### Task
Please quote only the lines that start at the one with "移动端 (1129, 6)" and go on to the last line of the data, both ends kept.

### Dataset records
"""
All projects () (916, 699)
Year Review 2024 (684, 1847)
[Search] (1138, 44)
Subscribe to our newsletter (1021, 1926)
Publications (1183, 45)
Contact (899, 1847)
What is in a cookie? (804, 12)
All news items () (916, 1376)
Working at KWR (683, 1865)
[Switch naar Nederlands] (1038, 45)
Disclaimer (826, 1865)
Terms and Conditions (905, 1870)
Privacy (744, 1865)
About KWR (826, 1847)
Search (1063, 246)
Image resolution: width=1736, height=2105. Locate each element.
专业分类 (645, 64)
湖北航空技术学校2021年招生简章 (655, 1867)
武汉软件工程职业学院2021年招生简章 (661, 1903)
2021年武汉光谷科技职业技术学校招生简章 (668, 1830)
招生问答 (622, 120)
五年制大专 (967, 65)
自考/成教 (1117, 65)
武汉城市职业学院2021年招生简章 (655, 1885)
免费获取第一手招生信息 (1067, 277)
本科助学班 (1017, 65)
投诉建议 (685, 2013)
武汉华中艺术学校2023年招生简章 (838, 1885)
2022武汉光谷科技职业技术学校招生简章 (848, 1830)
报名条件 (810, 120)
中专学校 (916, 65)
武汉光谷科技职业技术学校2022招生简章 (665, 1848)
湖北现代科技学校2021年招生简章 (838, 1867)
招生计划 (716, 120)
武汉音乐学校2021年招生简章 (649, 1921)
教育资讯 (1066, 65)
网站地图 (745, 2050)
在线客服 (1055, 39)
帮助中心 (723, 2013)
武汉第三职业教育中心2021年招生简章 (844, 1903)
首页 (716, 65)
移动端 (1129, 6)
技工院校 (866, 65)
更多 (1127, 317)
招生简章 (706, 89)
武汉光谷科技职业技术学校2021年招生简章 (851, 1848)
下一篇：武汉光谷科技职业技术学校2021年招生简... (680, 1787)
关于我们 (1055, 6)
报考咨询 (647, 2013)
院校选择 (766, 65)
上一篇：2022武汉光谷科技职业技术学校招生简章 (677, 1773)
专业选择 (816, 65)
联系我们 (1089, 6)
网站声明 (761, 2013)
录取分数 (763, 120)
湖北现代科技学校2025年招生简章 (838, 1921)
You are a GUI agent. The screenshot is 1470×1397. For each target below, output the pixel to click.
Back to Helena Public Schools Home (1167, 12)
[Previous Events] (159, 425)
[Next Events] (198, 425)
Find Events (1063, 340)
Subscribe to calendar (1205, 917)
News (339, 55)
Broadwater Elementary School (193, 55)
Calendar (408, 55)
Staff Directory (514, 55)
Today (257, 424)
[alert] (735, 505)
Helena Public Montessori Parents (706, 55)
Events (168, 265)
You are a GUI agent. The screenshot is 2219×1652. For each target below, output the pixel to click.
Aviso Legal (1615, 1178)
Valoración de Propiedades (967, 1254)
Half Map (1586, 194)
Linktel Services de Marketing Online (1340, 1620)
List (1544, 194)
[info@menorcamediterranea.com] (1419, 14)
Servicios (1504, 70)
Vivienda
"""
### Problem solution
移动端 (1129, 6)
技工院校 (866, 65)
更多 (1127, 317)
招生简章 (706, 89)
武汉光谷科技职业技术学校2021年招生简章 (851, 1848)
下一篇：武汉光谷科技职业技术学校2021年招生简... (680, 1787)
关于我们 (1055, 6)
报考咨询 (647, 2013)
院校选择 (766, 65)
上一篇：2022武汉光谷科技职业技术学校招生简章 (677, 1773)
专业选择 (816, 65)
联系我们 (1089, 6)
网站声明 (761, 2013)
录取分数 (763, 120)
湖北现代科技学校2025年招生简章 (838, 1921)
You are a GUI agent. The screenshot is 1470×1397. For each target below, output the pixel to click.
Back to Helena Public Schools Home (1167, 12)
[Previous Events] (159, 425)
[Next Events] (198, 425)
Find Events (1063, 340)
Subscribe to calendar (1205, 917)
News (339, 55)
Broadwater Elementary School (193, 55)
Calendar (408, 55)
Staff Directory (514, 55)
Today (257, 424)
[alert] (735, 505)
Helena Public Montessori Parents (706, 55)
Events (168, 265)
You are a GUI agent. The screenshot is 2219×1652. For each target below, output the pixel to click.
Aviso Legal (1615, 1178)
Valoración de Propiedades (967, 1254)
Half Map (1586, 194)
Linktel Services de Marketing Online (1340, 1620)
List (1544, 194)
[info@menorcamediterranea.com] (1419, 14)
Servicios (1504, 70)
Vivienda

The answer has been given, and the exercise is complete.